La longueur totale du lac est de 50 kil. 300 mètres; son altitude est de 272 mètres; sa profondeur moyenne de 279 mètres; sa plus grande largeur de 3 000 mètres. Il appartient à la Suisse et à l'Italie; mais la Suisse possède la partie la plus grande et la plus importante. Des quatre grands lacs de la région, le lac de Côme seul est entièrement italien, eaux et rives. La Suisse a le coin du lac Majeur où est Locarno, et à l'Autriche appartient, au nord du lac de Garde, la ville de Riva et quelques kilomètres de rivage autour. Il y a là une chose assez particulière: l'Autriche possède la terre, mais l'eau qui la baigne est italienne; on est en Autriche tant qu'on touche le sol, dès qu'on met le pied sur un bateau ou qu'on prend un bain, on est en Italie.

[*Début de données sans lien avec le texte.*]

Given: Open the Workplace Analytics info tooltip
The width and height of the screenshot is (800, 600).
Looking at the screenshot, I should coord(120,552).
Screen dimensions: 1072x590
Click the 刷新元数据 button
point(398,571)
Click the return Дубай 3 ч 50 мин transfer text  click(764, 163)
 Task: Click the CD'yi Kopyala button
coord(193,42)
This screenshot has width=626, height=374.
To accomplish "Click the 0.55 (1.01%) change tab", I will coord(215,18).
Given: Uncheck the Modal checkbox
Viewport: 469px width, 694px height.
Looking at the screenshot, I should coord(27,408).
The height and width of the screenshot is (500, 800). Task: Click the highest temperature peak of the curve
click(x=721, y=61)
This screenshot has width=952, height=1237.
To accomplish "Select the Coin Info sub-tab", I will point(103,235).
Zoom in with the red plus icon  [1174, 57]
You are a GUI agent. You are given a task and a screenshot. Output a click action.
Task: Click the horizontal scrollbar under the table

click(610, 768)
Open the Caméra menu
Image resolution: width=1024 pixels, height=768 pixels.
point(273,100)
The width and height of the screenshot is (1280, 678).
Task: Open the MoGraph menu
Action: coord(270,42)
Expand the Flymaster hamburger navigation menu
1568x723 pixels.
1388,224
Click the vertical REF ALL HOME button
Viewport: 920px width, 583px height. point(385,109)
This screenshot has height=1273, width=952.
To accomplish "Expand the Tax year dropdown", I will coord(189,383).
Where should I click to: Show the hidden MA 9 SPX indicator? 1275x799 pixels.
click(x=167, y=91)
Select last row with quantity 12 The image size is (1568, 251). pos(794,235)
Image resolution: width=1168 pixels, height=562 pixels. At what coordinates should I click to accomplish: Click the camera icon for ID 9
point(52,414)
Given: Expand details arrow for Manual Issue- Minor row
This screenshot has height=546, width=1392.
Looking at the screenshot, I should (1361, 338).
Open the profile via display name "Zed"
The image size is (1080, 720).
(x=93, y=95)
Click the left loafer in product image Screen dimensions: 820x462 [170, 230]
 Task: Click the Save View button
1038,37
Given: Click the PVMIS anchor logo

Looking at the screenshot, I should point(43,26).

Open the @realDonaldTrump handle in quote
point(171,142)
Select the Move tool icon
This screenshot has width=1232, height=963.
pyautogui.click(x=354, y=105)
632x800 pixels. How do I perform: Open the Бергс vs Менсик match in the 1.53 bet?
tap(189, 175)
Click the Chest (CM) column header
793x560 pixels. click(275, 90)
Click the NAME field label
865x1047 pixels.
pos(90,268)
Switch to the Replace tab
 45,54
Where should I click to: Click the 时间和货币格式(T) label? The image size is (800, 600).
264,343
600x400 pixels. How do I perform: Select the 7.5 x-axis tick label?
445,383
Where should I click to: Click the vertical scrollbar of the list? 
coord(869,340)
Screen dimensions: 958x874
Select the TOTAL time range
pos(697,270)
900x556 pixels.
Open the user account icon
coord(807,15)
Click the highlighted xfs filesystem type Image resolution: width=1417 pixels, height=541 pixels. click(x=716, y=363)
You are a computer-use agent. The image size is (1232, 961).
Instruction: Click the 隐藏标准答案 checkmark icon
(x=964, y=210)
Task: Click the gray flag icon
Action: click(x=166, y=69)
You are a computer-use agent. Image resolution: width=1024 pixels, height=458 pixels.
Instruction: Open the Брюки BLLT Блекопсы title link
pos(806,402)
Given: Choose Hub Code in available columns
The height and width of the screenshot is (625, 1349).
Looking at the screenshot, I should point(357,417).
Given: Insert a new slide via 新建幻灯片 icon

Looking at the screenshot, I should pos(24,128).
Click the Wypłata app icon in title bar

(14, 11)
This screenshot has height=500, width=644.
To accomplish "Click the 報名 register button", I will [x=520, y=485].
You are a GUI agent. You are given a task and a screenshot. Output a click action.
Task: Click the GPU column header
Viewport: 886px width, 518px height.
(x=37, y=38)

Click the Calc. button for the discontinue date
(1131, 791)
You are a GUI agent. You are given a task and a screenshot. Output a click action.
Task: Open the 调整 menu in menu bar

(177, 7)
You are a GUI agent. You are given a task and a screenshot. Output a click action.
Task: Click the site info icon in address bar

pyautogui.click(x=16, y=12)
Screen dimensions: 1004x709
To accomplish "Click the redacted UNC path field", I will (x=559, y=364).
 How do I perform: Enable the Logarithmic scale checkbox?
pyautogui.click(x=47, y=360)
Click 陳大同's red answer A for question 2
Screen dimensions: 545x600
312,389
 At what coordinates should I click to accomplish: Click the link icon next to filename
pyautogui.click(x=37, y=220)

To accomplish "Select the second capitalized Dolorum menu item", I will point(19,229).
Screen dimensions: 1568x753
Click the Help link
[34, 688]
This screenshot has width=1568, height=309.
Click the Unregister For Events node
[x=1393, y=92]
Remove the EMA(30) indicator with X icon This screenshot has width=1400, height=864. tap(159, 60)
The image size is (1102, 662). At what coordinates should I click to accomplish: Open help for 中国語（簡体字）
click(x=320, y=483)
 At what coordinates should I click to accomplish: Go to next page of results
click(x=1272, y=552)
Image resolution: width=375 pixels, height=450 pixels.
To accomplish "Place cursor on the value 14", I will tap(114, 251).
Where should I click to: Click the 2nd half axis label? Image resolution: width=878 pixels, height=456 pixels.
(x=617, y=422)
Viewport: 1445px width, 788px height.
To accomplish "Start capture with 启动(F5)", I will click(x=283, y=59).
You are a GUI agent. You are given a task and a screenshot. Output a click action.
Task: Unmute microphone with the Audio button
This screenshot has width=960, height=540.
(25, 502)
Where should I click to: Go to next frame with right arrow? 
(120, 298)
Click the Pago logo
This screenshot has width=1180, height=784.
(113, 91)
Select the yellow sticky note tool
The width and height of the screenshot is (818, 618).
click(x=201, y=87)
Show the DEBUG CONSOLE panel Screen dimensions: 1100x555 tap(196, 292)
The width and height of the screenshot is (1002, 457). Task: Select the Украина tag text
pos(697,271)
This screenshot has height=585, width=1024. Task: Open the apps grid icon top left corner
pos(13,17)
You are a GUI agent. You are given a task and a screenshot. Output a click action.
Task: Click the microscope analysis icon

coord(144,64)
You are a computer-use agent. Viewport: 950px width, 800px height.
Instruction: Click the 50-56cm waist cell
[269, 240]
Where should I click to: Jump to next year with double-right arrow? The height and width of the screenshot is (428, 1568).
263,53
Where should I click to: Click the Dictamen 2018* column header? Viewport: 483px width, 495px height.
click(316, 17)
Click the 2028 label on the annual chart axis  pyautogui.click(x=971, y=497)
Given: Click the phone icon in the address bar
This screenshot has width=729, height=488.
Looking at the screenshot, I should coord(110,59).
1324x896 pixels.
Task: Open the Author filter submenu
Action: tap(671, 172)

Il s'ensuit que, même sur le lac de Côme, où la frontière est dans les montagnes voisines, la douane italienne a fort à faire pour empêcher la contrebande par eau. À cet effet, l'Italie a une organisation de douaniers lacustres; ils voyagent sur les bateaux à voyageurs, surveillent les rives et montent des torpilleurs déclassés de la marine de guerre. Ces petits navires restent à l'ancre dans la journée, mais le soir venu, ils chauffent et parcourent les eaux italiennes, lançant au loin des projections électriques, pour tâcher de découvrir les barques des contrebandiers qui en silence se glissent le long du rivage.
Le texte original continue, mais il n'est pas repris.